Mas Blinken derrubou a pauta na qual a não-notícia ganharia pernas e teria força suficiente para mais alguns dias, o suficiente para conectar-se à manifestação convocada para esse domingo pelo inelegível e sem cargo Bolsonaro.

Sem Blinken, é o embaixador de Netanyahu, Israel Katz, que assume o papel de dar sobrevida à não-notícia: postagens provocativas contra Lula nas redes sociais, para a caixa de ressonância da Globo pautar e esticar o não-acontecimento, pelo menos até domingo onde certamente bandeiras de Israel serão agitadas na Avenida Paulista.

 A Globo não consegue entender que, apesar de tudo, ela continua sendo uma rede de comunicações de um país no quintal geopolítico dos EUA. E suas autoridades se recusam a assinar recibo, isto é, dar corda para as pautas da emissora.



Obama versus Sandra Coutinho

Esta humilhante derrubada de pauta protagonizada pela Raquel Krähenbühl somente se compara a de outra correspondente nos EUA, Sandra Coutinho.

Dessa vez, humilhada em público, em uma coletiva para a imprensa na Casa Branca, pelo então presidente dos EUA Brack Obama, em 2015, ao lado da presidenta Dilma Rousseff.

Naquele momento o jornalismo de guerra vivia o ápice de um processo de desgaste de Dilma Rousseff que, um ano depois, sofreria o impeachment.
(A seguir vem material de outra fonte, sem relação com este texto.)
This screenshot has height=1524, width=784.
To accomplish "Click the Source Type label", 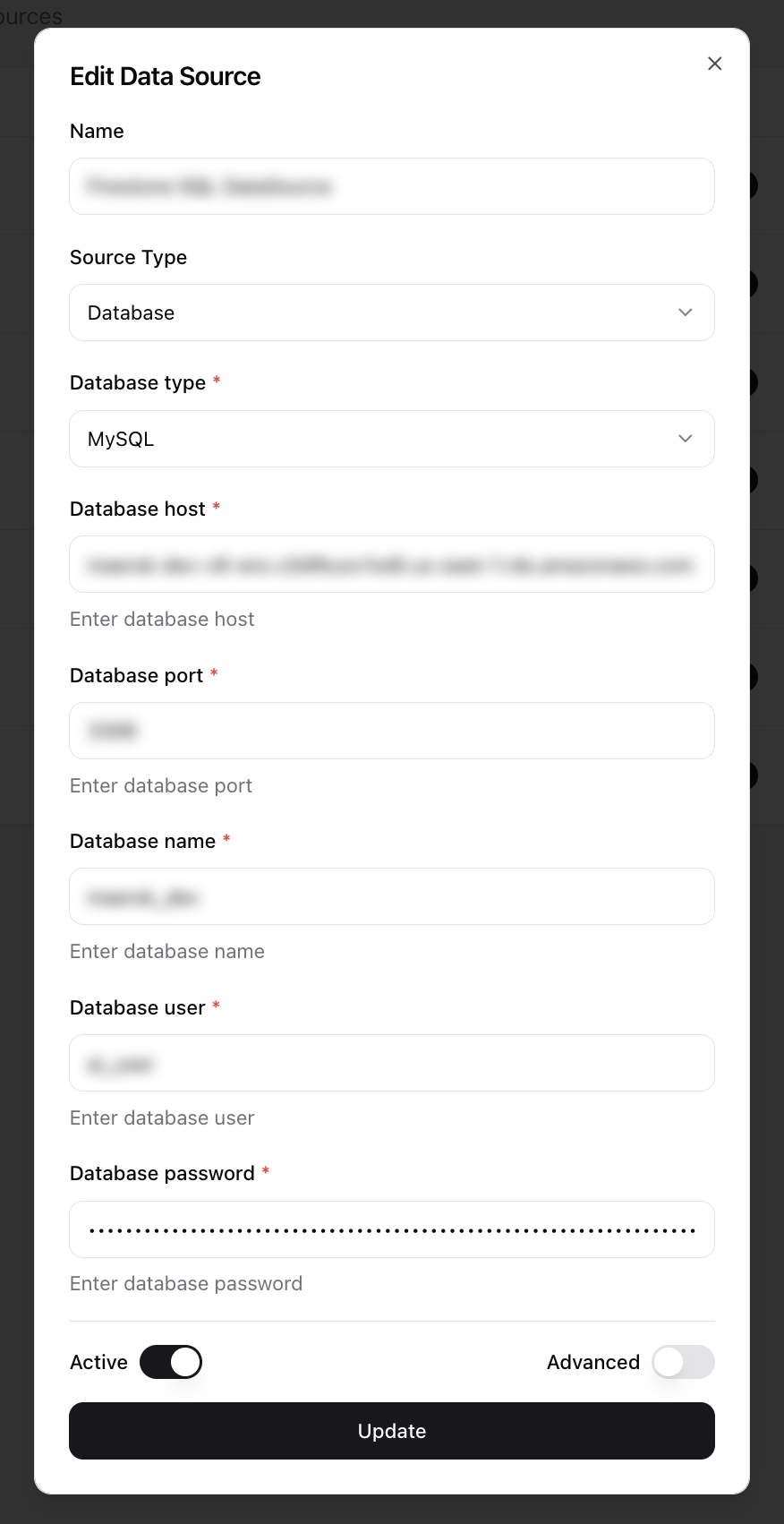I will click(128, 257).
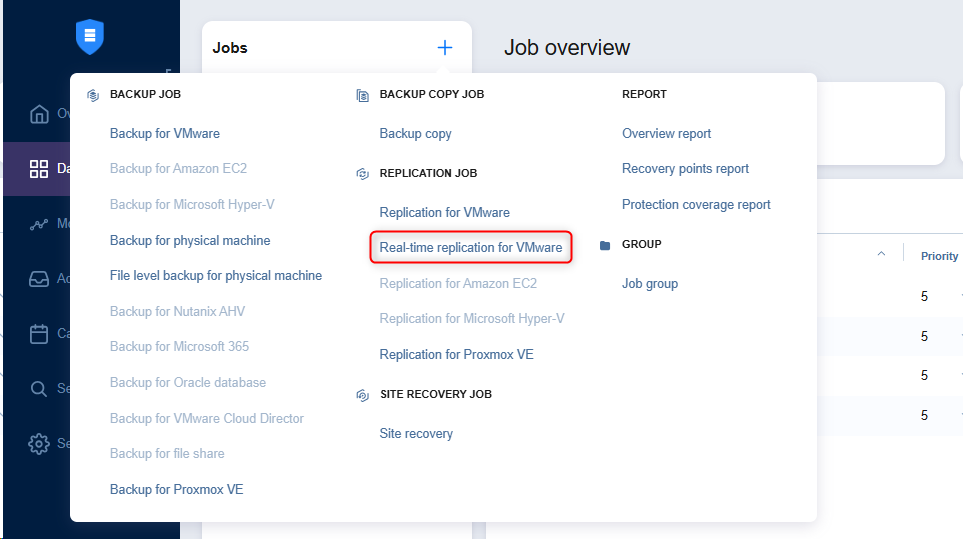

Dilma estava nos EUA para se reunir com Obama e fechar acordos bilaterais entre os países. 

Depois de cumprimentar os dois líderes, a repórter da Globo News perguntou para Dilma: "O Brasil se vê como um ator global e liderança no cenário mundial, mas os EUA nos veem como uma potência regional. Como você concilia essas duas visões?".


Restou à Globo o papel de caixa de ressonância da extrema-direita

Antes de Dilma responder, Obama interveio: "Vou responder em parte a questão que você acaba de fazer para a presidente. Nós não vemos o Brasil como uma potência regional e sim como uma potência global." O presidente dos EUA continuou dizendo que há coisas que não são possíveis de serem feitas sem o Brasil e cita temas como saúde global, mudanças climáticas e redução da extrema pobreza no mundo.

Depois de atribuir a Obama uma opinião que na verdade é da própria Globo, Obama se recusou a ser o fiador do script da emissora, pré-formatada para Sandra Coutinho.

Claro que enquanto Obama dizia que Lula era “o cara” e passava um sabão na repórter da Globo, seu vice, Joe Biden, comandava as guerras híbridas pelo planeta. Que tornaria Dilma Rousseff em mais uma vítima.

A questão é que o fenômeno do tautismo transforma a Globo num sistema de comunicação cego. Ou melhor, os acontecimentos do mundo exterior são traduzidos pela autodescrição:

(a) após décadas interferindo no sistema político brasileiro como uma espécie de quarto poder, tornou-se incapaz de situar a si mesma como um grupo de comunicação pertencente a um quintal geopolítico. E que ela ajuda bastante este quintal a ser como é;

(b) portanto, vê a si mesma como um player no jogo geopolítico. Mas, como demonstrado no humilhante drible de Blinken e na passada de sabão de Obama, o papel da Globo nada mais é do que servir de caixa de ressonância das pautas da extrema-direita. Como facilmente pode ser verificado nessa semana que antecede a manifestação do extremista inelegível Bolsonaro;

(c) e, finalmente, de tanto acreditar que é um “player” geopolítico, traduz na literalidade os discursos retóricos maniqueístas da luta do bem ocidental contra o mal das ditaduras obscurantistas e terroristas. Em seu claustrofóbico tautismo, simplesmente reage como cão sabujo às relações diplomáticas do governo Lula com “ditaduras” como Venezuela, Cuba e China. 

E silencia quando, por exemplo, vê os EUA buscando urgentemente ajuda mundial para cortar as receitas do petróleo russo, recorrendo até a regimes que já quis isolar ou evitar – em 2020, autoridades do governo Biden viajando para a Venezuela e Arábia Saudita, a ditadura que vez ou outra manda matar jornalistas críticos ao governo.